I entered college at 16, and, like the ugly duckling in the fairy tale, I was suddenly a passable swan. One of my professors asked me to meet him for an evening of talk at Danny Bell’s house (later Professor Daniel Bell of Harvard). My father was not at home to oversee my outfit, and it never crossed my mother’s mind to buy me a simple but appropriate costume for the occasion.

Instead, she took a dress from her closet, white with tiny black polka dots. It sported a peplum, a piece of gathered material that hung from the waistline like a short apron. My father had never approved of the dress for my mother, let alone for me; it was too large, too matronly. Undaunted, my mother lifted the skirt and tucked it under the peplum, holding it in place with basting stitches.

From her outcast box she drew a mustard-colored hat with a wide brim. She teased the front of my long hair into a pompadour. The back was a messy upswept lump held together with hairpins. The hat wobbled on my head. She smeared red lipstick on my lips (I never wore makeup) and added rusty dangling earrings to my ears. My shoes were black with pom-poms cut from black leather. I slipped into my mouton lamb coat and clutched a fake alligator bag under my arm. My mother stood back to appraise me and, delighted with her handiwork, exclaimed, “You look stunning.”

But I knew it was wrong; I felt and looked wrong. This was verified when my escort met me at the door of our host’s Greenwich Village apartment and asked, “Aren’t you dressed a little high this evening?” Worse was yet to come.

The guests were the art critic Clement Greenberg, Harold Rosenberg, Paul Goodman, Dwight MacDonald, Pearl Kazin, Nora Bell, and several women done up in austere secondhand black: small washed-out sweaters, black tights, and black skirts, some with hems unraveling. I headed for the bathroom and rubbed my too-red lips with toilet paper. I dumped the earrings into my purse, rolled the hat up and jammed it into my coat pocket. What to do with the hair? A few of the hairpins came out and released some strands. But there was nothing I could do with the pompadour, the large white dress, the pom-poms on my shoes.

In the living room a heated discussion was taking place. My escort was in the middle of the verbal fray, happily ignoring me. I took a chair in the darkest corner, beside a man whose face looked like a crumpled dollar bill that had been left in the gutter in the rain. There were discernible features in the mashed-in face, but they didn’t match or go together. He was more of a mess than I — clothes rumpled, brown hair greasy, eyes cloudy, brimming with sadness. He was sipping a glass of milk. “I’m Jim,” he said.

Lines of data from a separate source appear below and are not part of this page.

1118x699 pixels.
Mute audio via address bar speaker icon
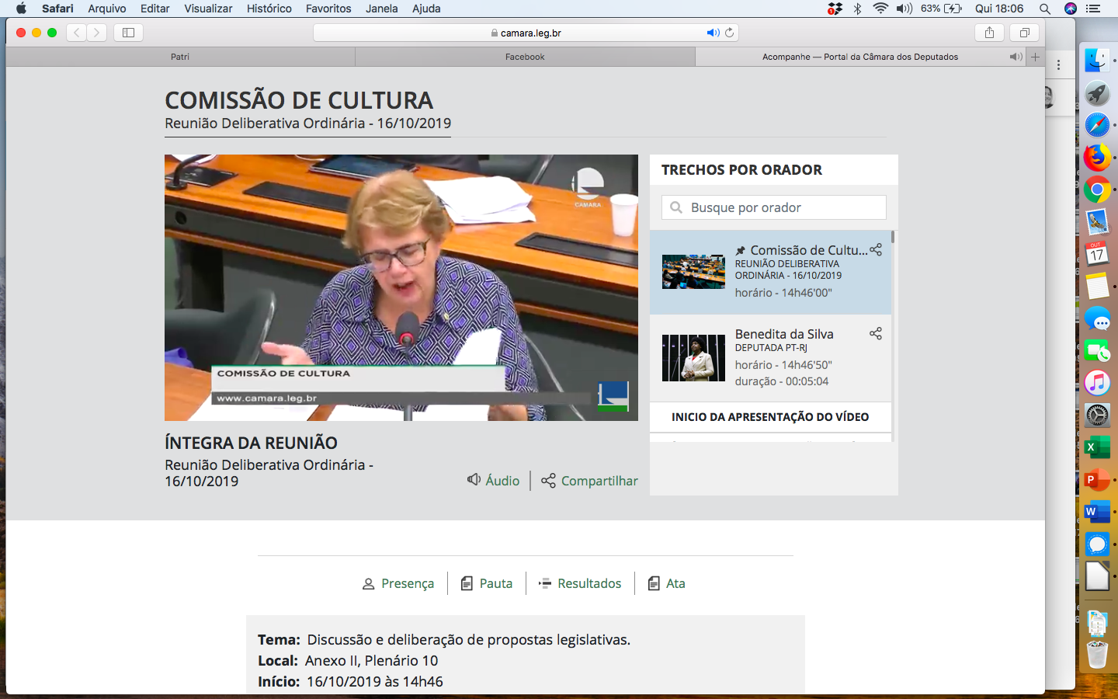[x=712, y=33]
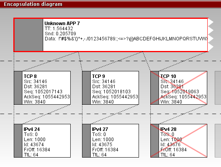The image size is (221, 167).
Task: Select the IPv4 24 packet box
Action: click(42, 141)
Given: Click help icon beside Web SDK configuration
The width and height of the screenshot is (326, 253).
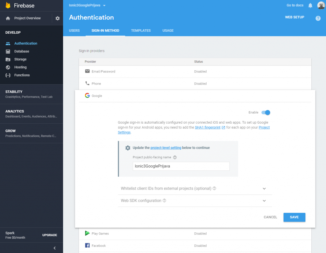Looking at the screenshot, I should point(164,201).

I was close to tears. The men were twice my age or more. The easy intimacy of the women intimidated me. My one desire was to flee, but Jim put his hand on mine and said softly, “Don’t let these phonies frighten you.” He gazed at me thoughtfully. “After all, you’re the girl with the tiger-lily eyes.” He held my hand during the brief, torturous interval that I remained there. Unable to relax, I got up to leave, carrying my coat on my arm and tugging at my hair, trying to let it fall naturally. As I was about to escape, the man who had brought me jumped up and asked, “Why are you leaving so early?” “I have a test tomorrow,” I lied. Then I said, “That man sitting next to me, Jim, he was very kind. Who is he?” “Oh,” came the reply, “that’s James T. Farrell, the novelist who wrote Studs Lonigan.”

I took the subway to the Upper West Side, where we now lived. My father waited for me in the living room. “Who dressed you?” he asked, dismay visible on his face. “Mother,” I answered.

He was very gentle. “Go take a shower, get that goop off your face and hair.” When I came out in my pajamas, he began at once. “I say this to you with all friendly intent. Never, ever wear your hair that way again. Part it on the side, or in the middle, and let it fall to your shoulders. Never, ever wear bright red lipstick or clothes that aren’t who you are. They must be appropriate for you, Eleanor Rackow, and no one else.” I was crying softly, not saying a word.

My father went into the bathroom to gather up the dress, the shoes, the mustard-colored hat, the fake alligator purse, and he walked out of the apartment to the hallway incinerator, where he consigned these items to flames. When he returned, he took his comb from his vest pocket and parted my hair on the left side. “There,” he said. “That’s better. Shoulder length. Keep it that way.” I still do.